Brief =>
Every line from the one holding "Decrease the Upper Limit value" through the one holding "You are a GUI" in the data below must be returned exactly, both ends included, with pictures left out and nothing else added.
BEGIN Data provided
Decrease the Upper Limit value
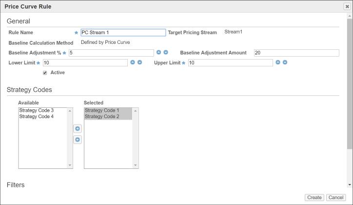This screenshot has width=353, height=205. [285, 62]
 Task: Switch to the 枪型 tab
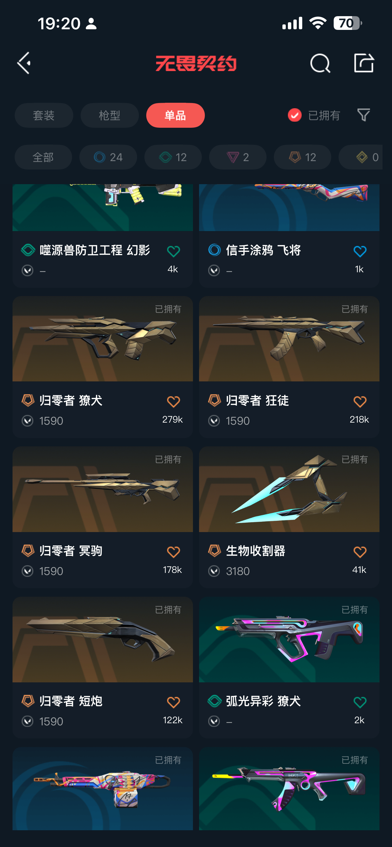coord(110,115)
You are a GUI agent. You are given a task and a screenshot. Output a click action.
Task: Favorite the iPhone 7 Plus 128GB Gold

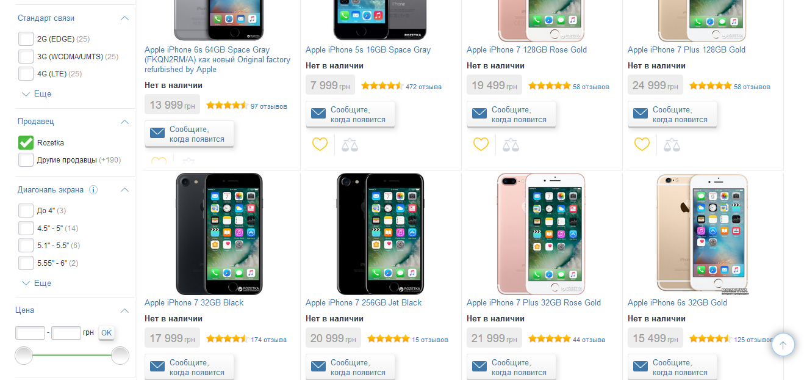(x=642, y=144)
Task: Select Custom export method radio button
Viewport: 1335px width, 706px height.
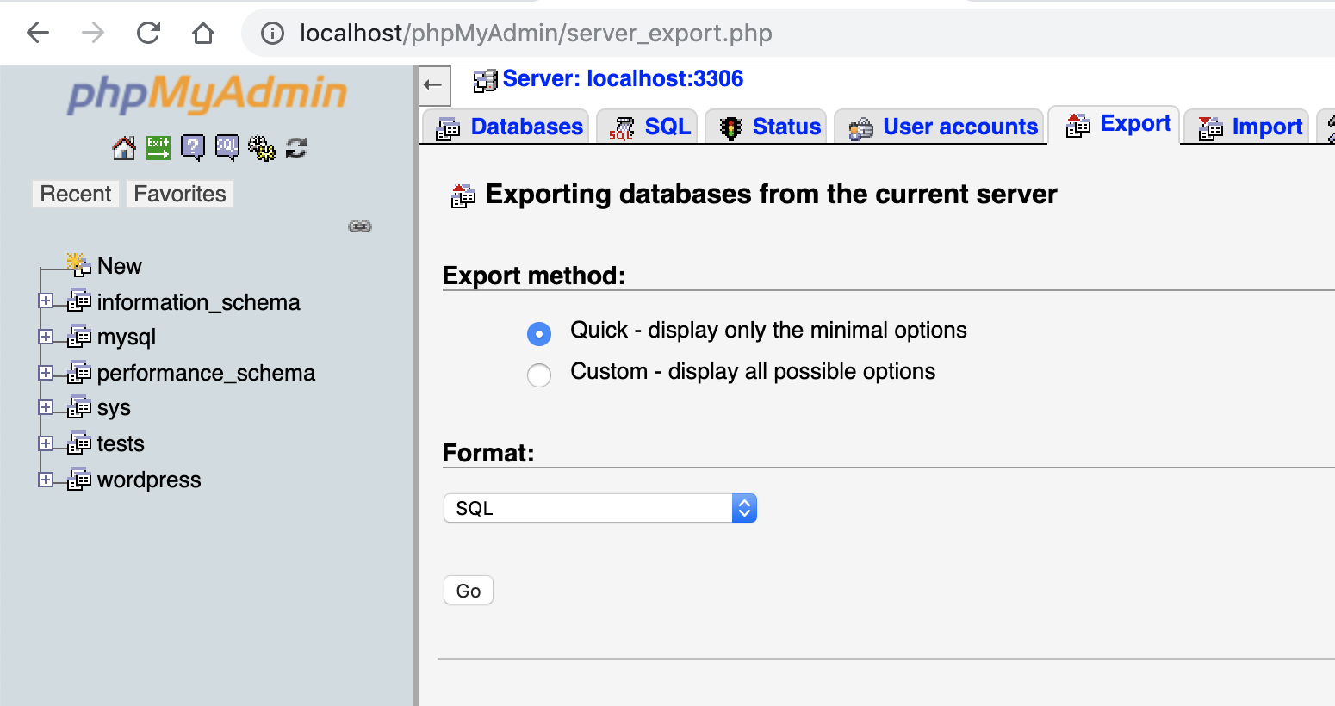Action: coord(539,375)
END Data provided
BEGIN Data provided
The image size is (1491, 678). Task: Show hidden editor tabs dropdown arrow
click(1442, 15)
END Data provided
Exercise answer =>
Decrease the Upper Limit value
This screenshot has width=353, height=205. [285, 62]
 Task: Switch to the 枪型 tab
coord(110,115)
You are a GUI agent. You are given a task and a screenshot. Output a click action.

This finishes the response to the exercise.